(PROVIDED PASSAGE):
Well, if we go 7-6 from here on out, we'll have our third straight 33-49 season!


----------



## Vinsanity (May 28, 2002)

aizn said:


> should b an interesting one..
> 
> anyone else notice we're 6 1/2 games back of playoffs? with 13 games left. i kno its not gonna happen, but imagine we didnt lose 9 out of our last 10 in feb-march. damnnnn.


or didnt have that 1-15 start...


----------



## anniebananerz (Jan 8, 2006)

Yeah. I know this year's record is most likely going to be the same/worse than last years, but I think this year's team is better compared to last year's. It sounds odd to say that, but the only reason we had that 1-15 start was because we had to assimilate the rookies.


----------



## aizn (Jun 19, 2005)

Vinsanity said:


> or didnt have that 1-15 start...


i took out the 1-15 start cause that's somewhat acceptable (new team, lotsa question marks surrounding the team). the 1-9 stretch was rough cause right b4 that, we were on such a high note.


----------



## Team Mao (Dec 17, 2005)

Well at least Eric Williams isn't starting at centre against the Bucks this time.


----------



## AirJordan™ (Nov 21, 2005)

Lets go for 2 in a row.

*Go Raptors!*


----------



## Turkish Delight (Mar 17, 2004)

(COLLECTED DATA):
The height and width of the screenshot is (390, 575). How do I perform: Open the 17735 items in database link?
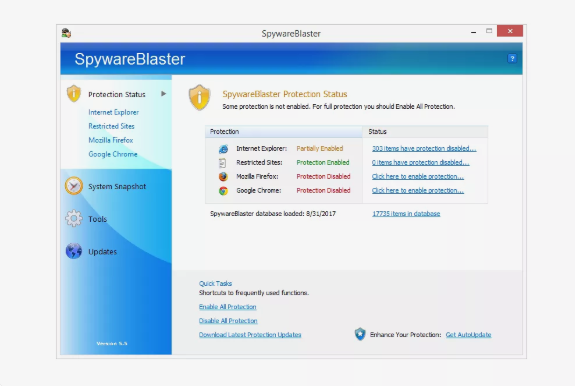point(406,214)
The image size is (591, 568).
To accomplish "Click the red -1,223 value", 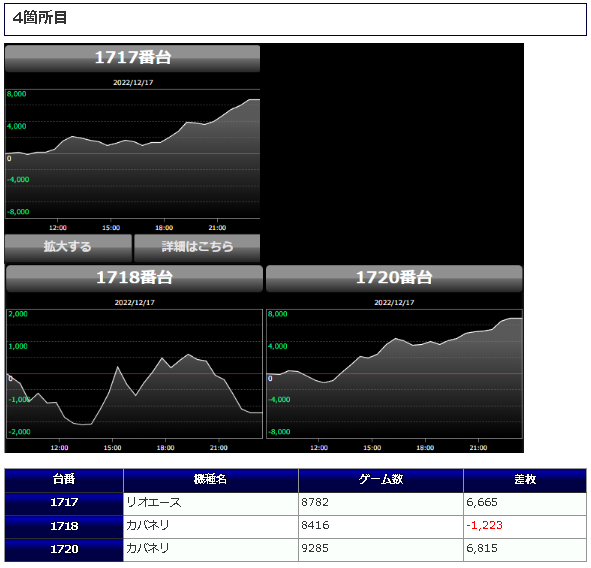I will [x=484, y=526].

(SHORT TASK A):
Decide whether each statement agrees with the basketball forum thread: (i) one poster notes the team sits 6 1/2 games out of the playoffs with 13 games left; (ii) aizn treats the 1-15 start as the hardest stretch to accept; (iii) one poster judges this year's team weaker than last year's. Answer yes or no for each, and quote the deciding words.
(SHORT TASK B):
Reproduce from the basketball forum thread the stretch from "## anniebananerz (Jan" through "assimilate the rookies.".
These lines have no connection to the text.

(FULL ANSWER A):
(i) Yes: "anyone else notice we're 6 1/2 games back of playoffs? with 13 games left."
(ii) No: "i took out the 1-15 start cause that's somewhat acceptable"
(iii) No: "I think this year's team is better compared to last year's."

(FULL ANSWER B):
## anniebananerz (Jan 8, 2006)

Yeah. I know this year's record is most likely going to be the same/worse than last years, but I think this year's team is better compared to last year's. It sounds odd to say that, but the only reason we had that 1-15 start was because we had to assimilate the rookies.